EXERCISE
If pictures appear, leave them out, and return exactly the lines from the one holding "Instruction: Remove the" through the last line of the listing below.

PROVIDED MATERIAL

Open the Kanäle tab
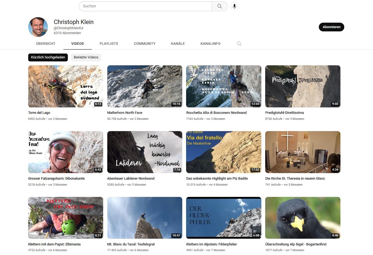178,44
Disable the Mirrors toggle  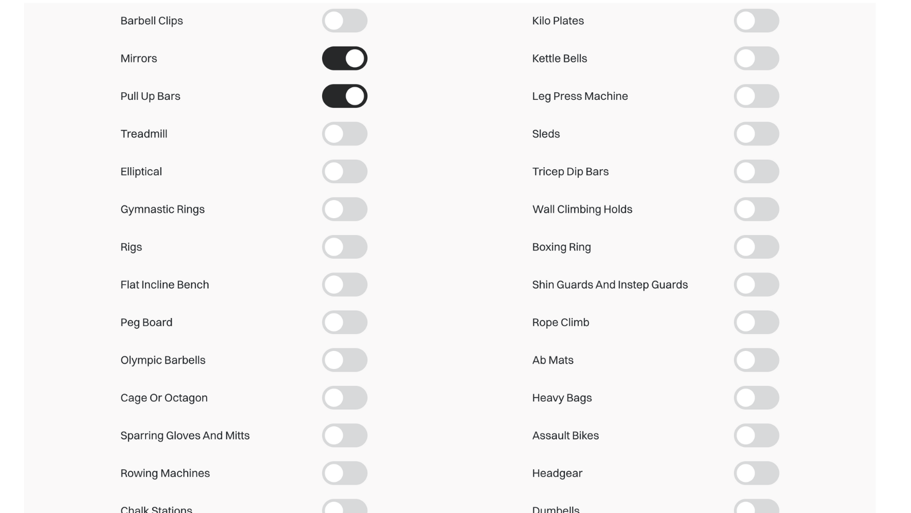(344, 58)
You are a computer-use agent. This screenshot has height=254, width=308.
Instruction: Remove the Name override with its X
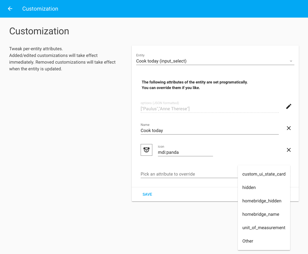point(289,128)
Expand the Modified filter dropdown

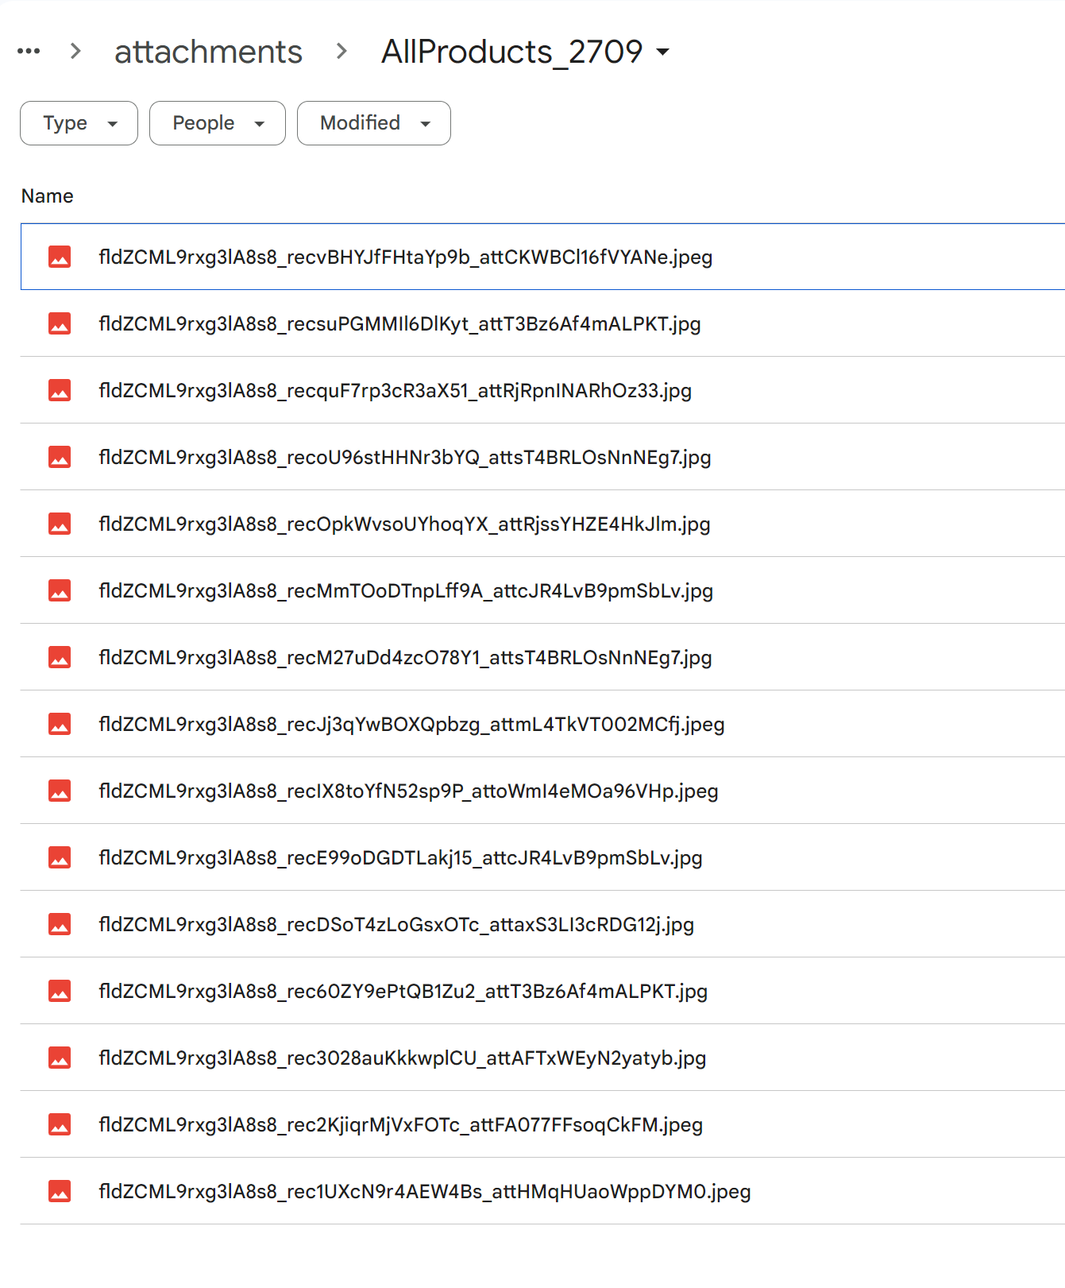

WORKED SOLUTION
Instruction: Remove the Name override with its X
point(289,128)
Expand the Modified filter dropdown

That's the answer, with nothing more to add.